Die grüne Landtagsfraktion hat im Februar 2009 einen ähnlichen Antrag mit dem Titel „Solares Dachflächenkataster der Landesliegenschaften“ gestellt. Leider wurde dieser wegweisende Antrag damals von CDU und SPD abgelehnt.
Ich möchte in aller Kürze noch einmal auf den CDU-Antrag eingehen. Den Antrag finde ich nicht so schlimm. In einer Beziehung jedoch schon, darum werde ich ihn gleich noch einmal zitieren. Es geht um Potenziale. Für solare Technik wollen wir Potenziale ermitteln, und zwar nicht nur für PV, sondern auch für solarthermische Nutzung unserer Dächer in den öffentlichen Liegenschaften. Zunächst einmal geht es - das war damals unser Antrag, unser Ansinnen - um ein solares Dachflächenkataster. Das wäre die erste Stufe. Dieses Potenzial würde sich dann in einem weiteren Schritt
um technische Einschränkungen verkleinern. Dann - jetzt kommt der heute vorgelegte CDU/FDP-Antrag - macht man noch einmal eine Projektanalyse. Jedes Projekt ist individuell. Es muss berechnet werden. Wenn es sich rechnet, dann soll investiert werden.
Ich lese einmal aus dem von CDU und FDP gestellten Antrag, der recht kurzfristig eingebracht wurde, vor:
„Der … Landtag bittet die Landesregierung, … Dachflächen … zu nutzen, soweit die Abzinsung der zukünftigen Zahlungen einen positiven Nettobarwert“ ergibt.
Und so weiter und so weiter. Anhand dieses Beispiels wollte ich noch einmal daran erinnern, dass wir eine Volksvertretung sind. Wir sollten unsere Anträge in einer Art und Weise formulieren, dass auch die breite Masse des Volkes sie versteht.
(Beifall bei der LINKEN und der Abgeord- neten Ingrid Brand-Hückstädt [FDP] und Wolfgang Kubicki [FDP])
Übersetzt heißt das sehr richtig - jeder wird dem beipflichten -: Wir wollen dann investieren, wenn es sich wirtschaftlich lohnt.

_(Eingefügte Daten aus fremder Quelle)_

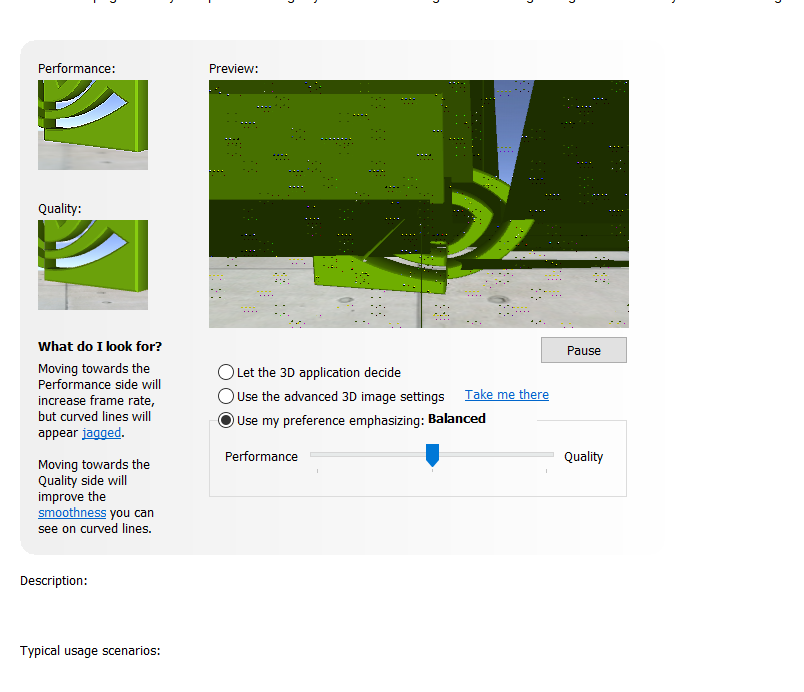Viewport: 804px width, 692px height.
Task: Click the Performance example thumbnail
Action: 92,124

Der Mensch ist also lernfähig. Wir wollen offenbar solch ein solares Dachflächenkataster angehen. Deshalb hoffen wir, dass es diesem Ansinnen diesmal besser ergeht als im Februar 2009.
Zum Verfahren beantrage ich, beide Anträge zu eigenständigen Anträgen zu erklären und nicht alternativ, sondern einzeln abzustimmen. Wir wären geneigt - beide Anträge stehen ja nicht in einem unmittelbaren Gegensatz -, den von der Regierungskoalition gestellten Antrag inhaltlich in unseren Antrag zu übernehmen, oder wir bekommen die Gelegenheit, beiden Anträgen zuzustimmen. Die werden dann beide die Grundlage zur Aufforderung an die Landesregierung, endlich mit Solarstrom, mit solarer Wärme in den öffentlichen Liegenschaften in Schleswig-Holstein anzufangen. Es ist schon etwas spät dafür.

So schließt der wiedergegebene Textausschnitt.